O ministro da Defesa, Nelson Jobim, admitiu que houve desatenção, inclusive dele próprio, na análise do conteúdo dos documentos secretos da Aeronáutica, entregues ao Arquivo Nacional no início do mês passado. Em audiência pública da Comissão de Relações Exteriores e Defesa do Senado, Jobim negou que a Aeronáutica tenha sonegado a entrega dos seus documentos secretos, como tinha sido solicitado em 2006 pela Casa Civil.

O ministro lembrou que poucos dias depois desse pedido a Aeronáutica informou oficialmente à Casa Civil que dispunha de documentos.

O problema é que na comunicação de 2006, o então comandante da Aeronáutica, brigadeiro Luiz Carlos da Silva Bueno, afirmara que a documentação era genérica, de fulcro componente histórico, retratando a ambiência nacional então vigente. E no pedido a Casa Civil tinha sido explícita no pedido de entrega de papéis que dissessem respeito a toda e qualquer investigação, perseguição, prisão, interrogatório, cassação, operação militar, estratégia, entre outros pontos. Na sua resposta de 2006, o Comando negou que existissem documentos desse tipo no acervo.
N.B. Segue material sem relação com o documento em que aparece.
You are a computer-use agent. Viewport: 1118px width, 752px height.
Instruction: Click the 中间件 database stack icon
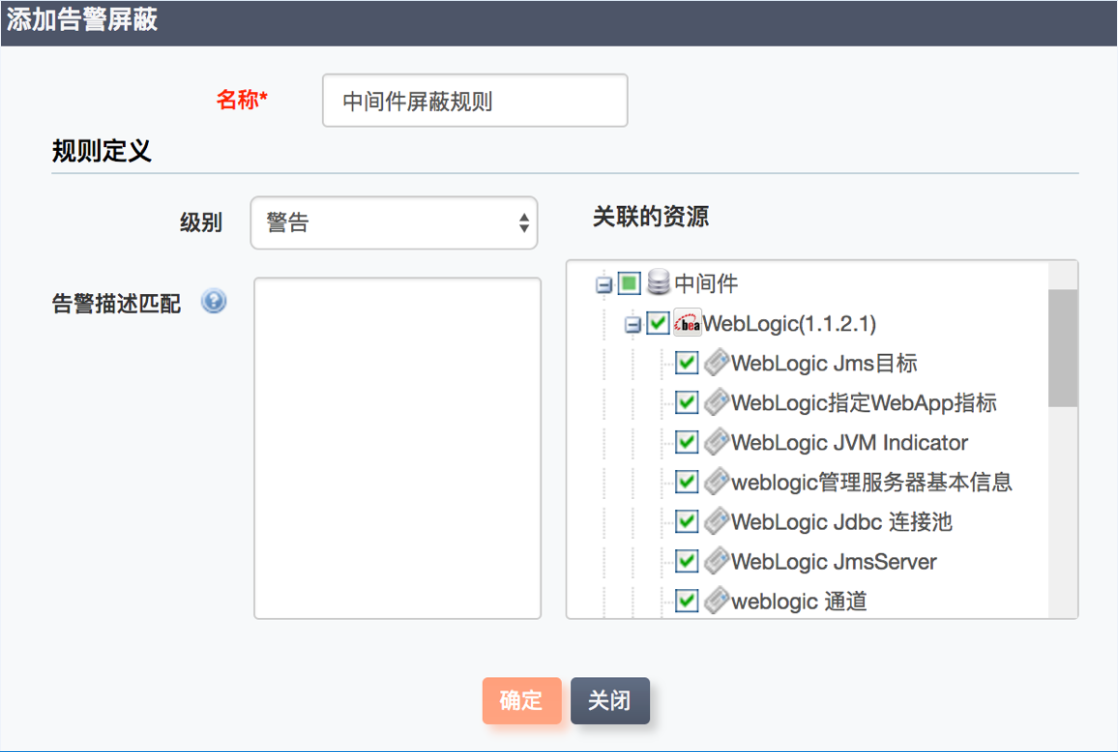click(658, 283)
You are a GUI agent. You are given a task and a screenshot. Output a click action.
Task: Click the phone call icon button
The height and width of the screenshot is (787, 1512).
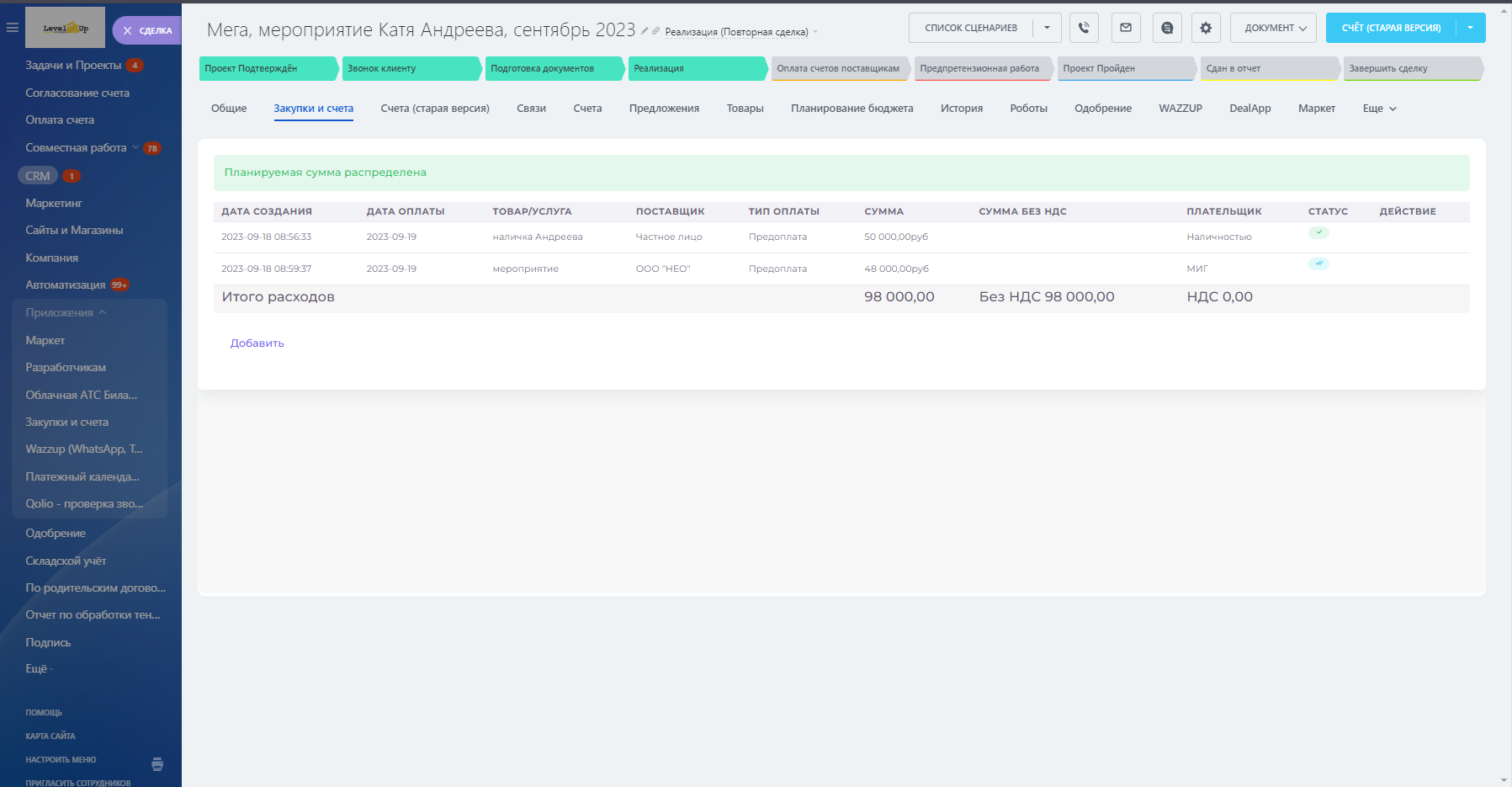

O conteúdo do acervo, porém, derruba essa versão, já que os 50 mil documentos contêm, por exemplo, informes sobre atividades de militantes de esquerda, relatórios de interrogatórios, operações de busca a Che Guevara, cartas inéditas de Carlos Lamarca e pelo menos cem informes sobre a Guerrilha do Araguaia. A versão foi aceita e repassada pela Aeronáutica e pelo Ministério da Defesa durante quase quatro anos, quando o acervo foi finalmente entregue ao Arquivo Nacional, depois de pedido do Ministério Público Militar.

Jobim, porém, entende que a Aeronáutica sempre disponibilizou os arquivos, mas que, de fato, houve essa desatenção. Ele entregou à Comissão a lista com os índices de títulos dos arquivos secretos entregues e cópia da troca de correspondências da Aeronáutica, Defesa e Casa Civil.

A audiência foi marcada para que Jobim apresentasse sua visão sobre o Programa Nacional de Direitos Humanos, especialmente em relação à criação da Comissão da Verdade para investigar o período do governo militar.